- AVAILABLE RECORDS

--- START ---

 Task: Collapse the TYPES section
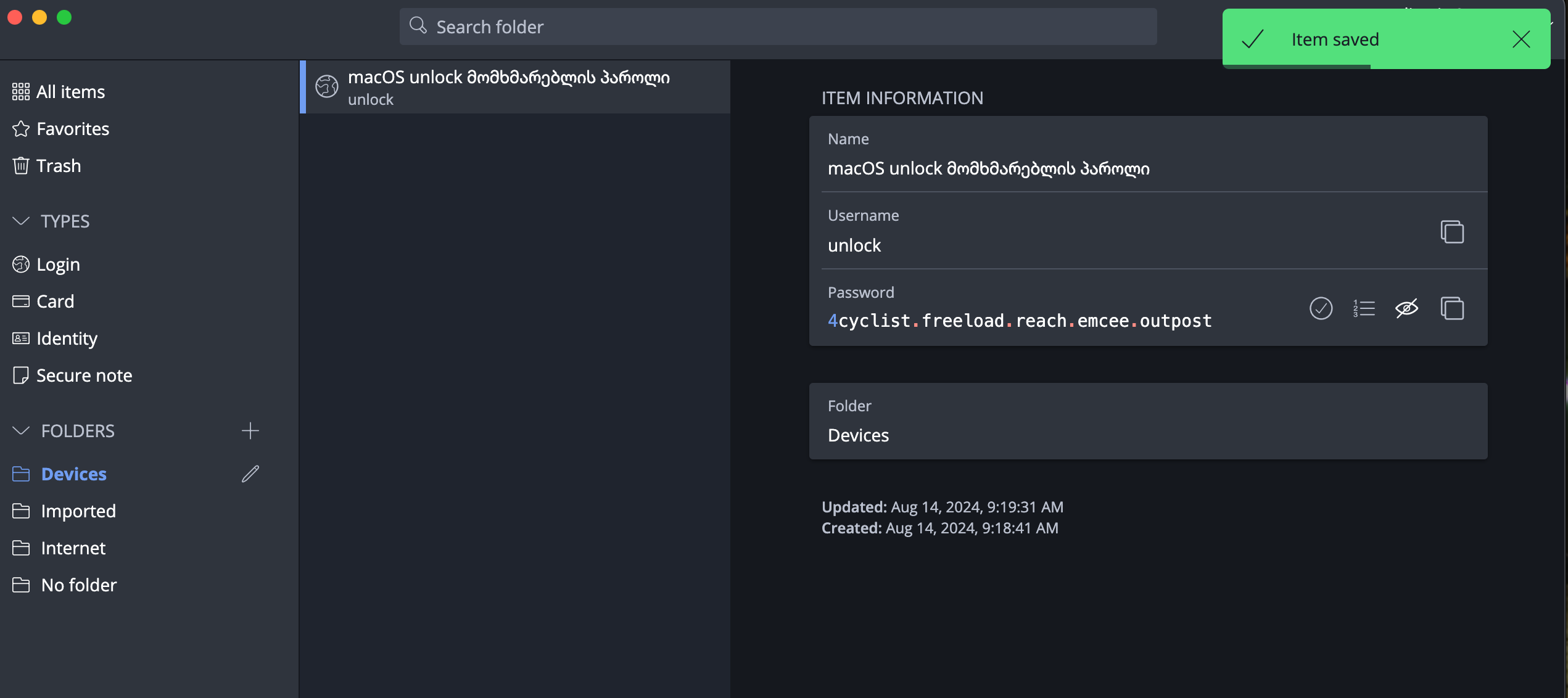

--- END ---
--- START ---

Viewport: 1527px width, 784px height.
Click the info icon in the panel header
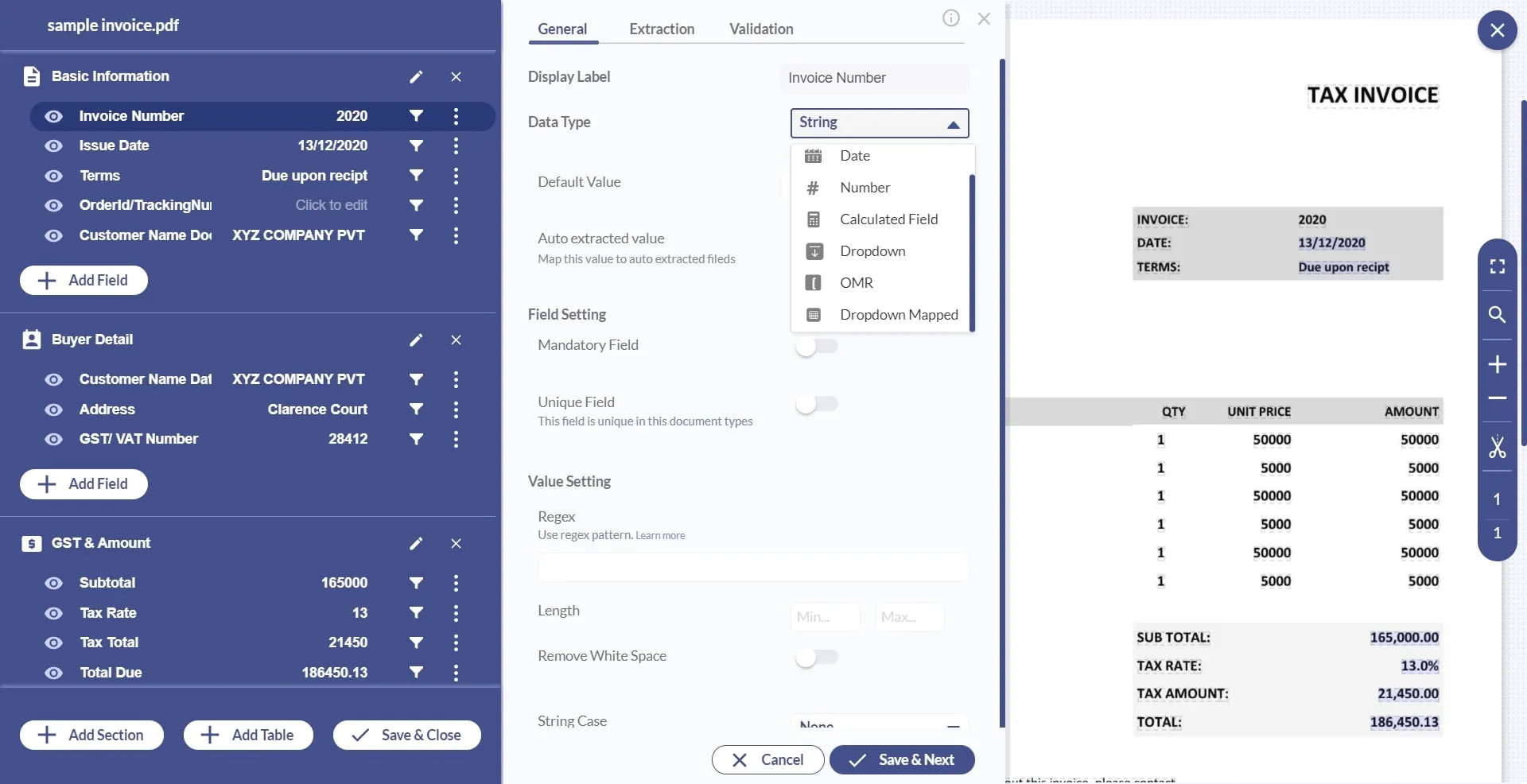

--- END ---
--- START ---

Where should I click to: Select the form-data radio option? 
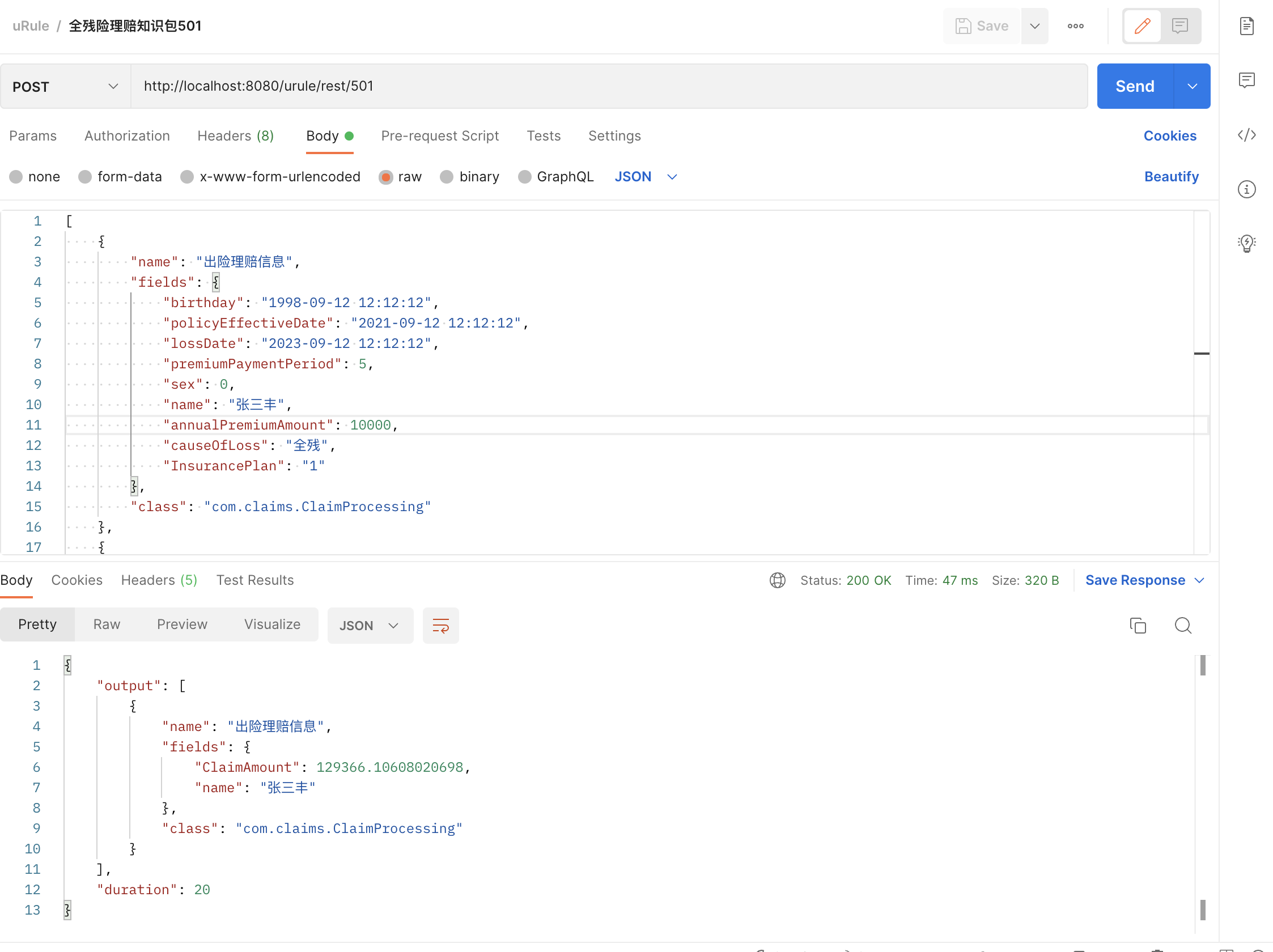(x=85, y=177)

--- END ---

- YOUR TASK
Within the material above, output exactly the lines from the one with "Viewport: 1527px width, 784px height." through the one with "Click the info icon in the panel header", end lines included, and nothing besides.

- YOUR RESPONSE
Viewport: 1527px width, 784px height.
Click the info icon in the panel header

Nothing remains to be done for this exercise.